Disclaimer: This post represents personal opinions and thoughts, and does not represent the views or positions of my employer, Google.
On the last Saturday in May, at 10:48 GMT, a time when most folks in the US were still sleeping, the self-signed AddTrust External CA Root certificate expired. In an ideal world, this would have been completely uneventful; an idle curiosity for those who embrace certificate numerology, but otherwise nothing of note.
Shortly before going to bed that morning, in the process of debugging an unrelated Roku issue (trouble casting), I noticed they were reporting some disruptions should be expected, and so I tweeted a few tweets about what I expected to happen:
At the time, my thinking was that most libraries were at least capable of handling this scenario, and that at best, it’d be a measure to figure out who hadn’t upgraded to OpenSSL 1.1.x, as better handling for this was one of the important fixes in that release. For example, from the most recent version of Roku’s open source packages, it looked like they were still using OpenSSL 1.0.2h, a version with plenty of known CVEs.¹
By the time I’d woken up, my Twitter notifications were starting to see a steady stream of folks reporting broken sites, services, and devices, but it wasn’t entirely what I’d expected. While there were the servers with out-of-date versions of OpenSSL, and device vendors who looked to be downright bad at updating OpenSSL², a number of broken products seemed to be using LibreSSL, including macOS’s distribution of cURL, or GnuTLS, such as LG Smart TVs and Debian’s apt. While I expected IoT-targeting libraries that I’d worked with in the past, like MatrixSSL and wolfSSL, to still be awful now as they were when I’d worked with them, I did not expect to see modern macOS and Debian failing over.

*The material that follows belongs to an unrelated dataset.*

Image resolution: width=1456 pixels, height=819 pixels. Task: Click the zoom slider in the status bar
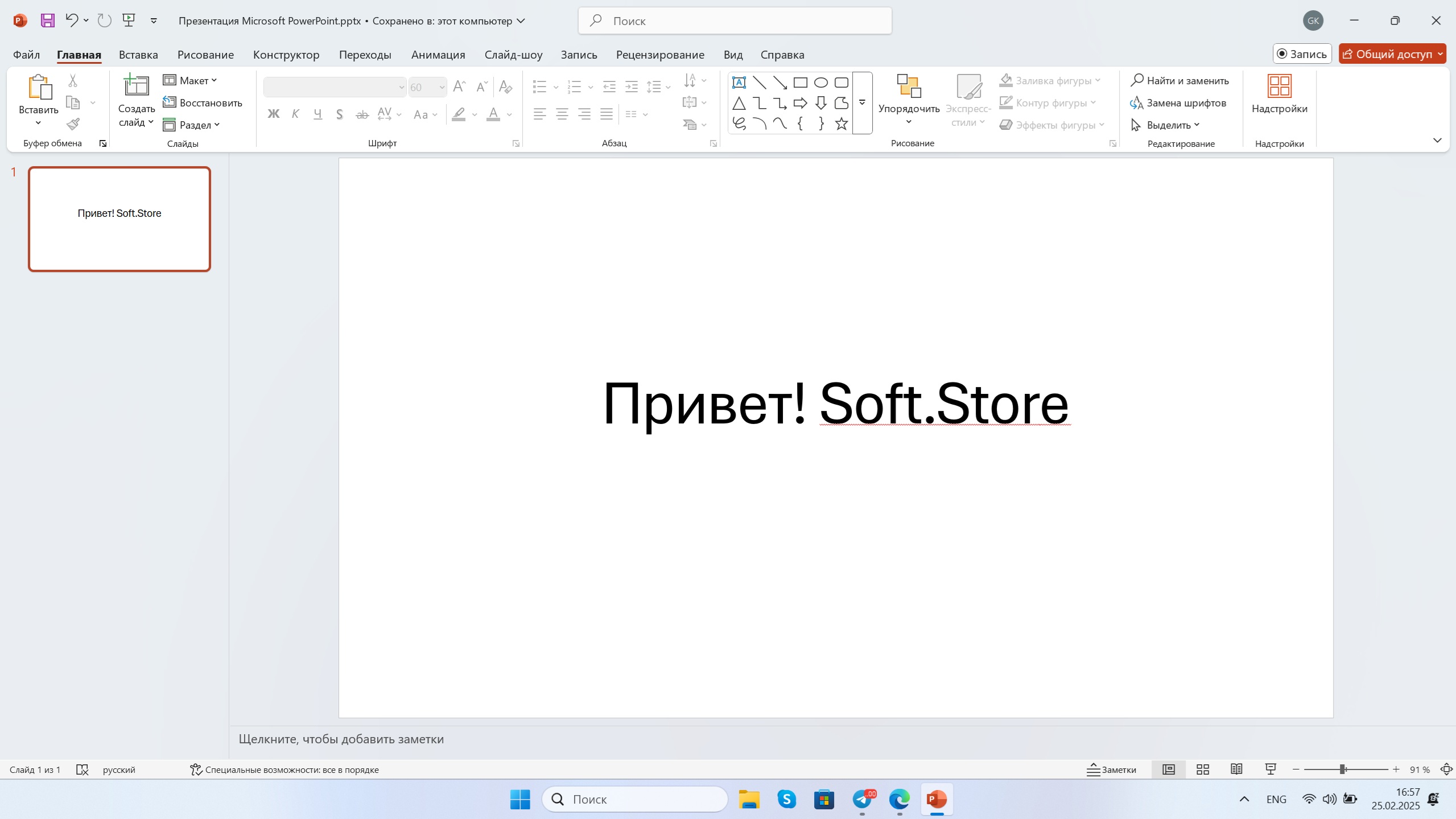(1343, 769)
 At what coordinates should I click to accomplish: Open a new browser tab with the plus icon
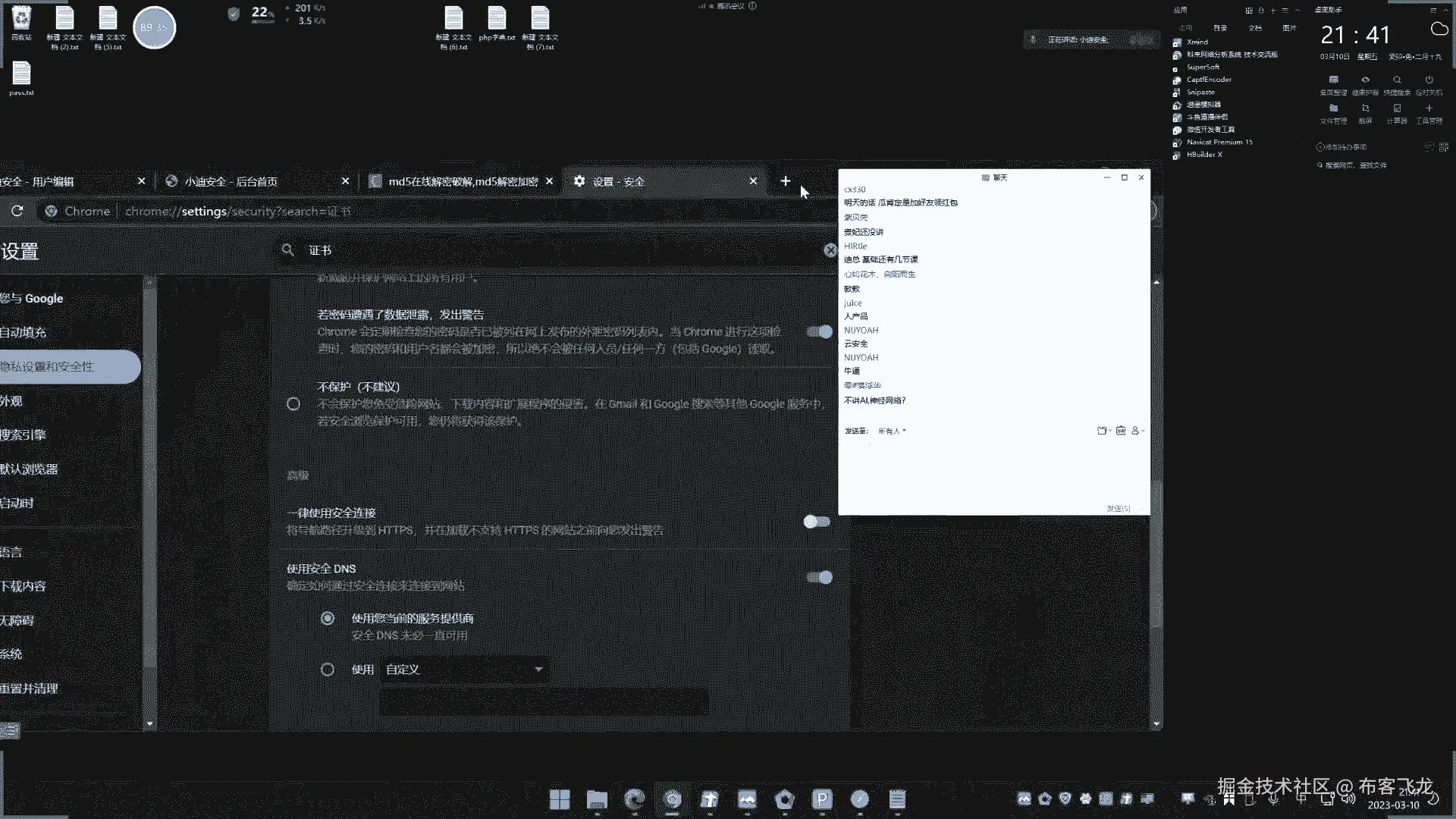pyautogui.click(x=786, y=181)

Andrew Ayer quickly put together a post that described the problem and possible solutions, but this post is going to take a more in-depth look at the few of the open-source libraries involved, why things went bad, why they’re still bad, and what can be done about it.
Understanding The Problem
To understand the problem, it’s first necessary to dispel a common misconception about certificates. Often, when I talk to people who are responsible for configuring certificates on their servers, they often talk about the certificate chain. The singular set of certificates, from their server’s certificate to a Root owned by the CA they bought their certificate from, as if there is one Right and True Way to configure the server. Any problems that result are inherently the server’s fault, and blame should be placed on the server for being misconfigured.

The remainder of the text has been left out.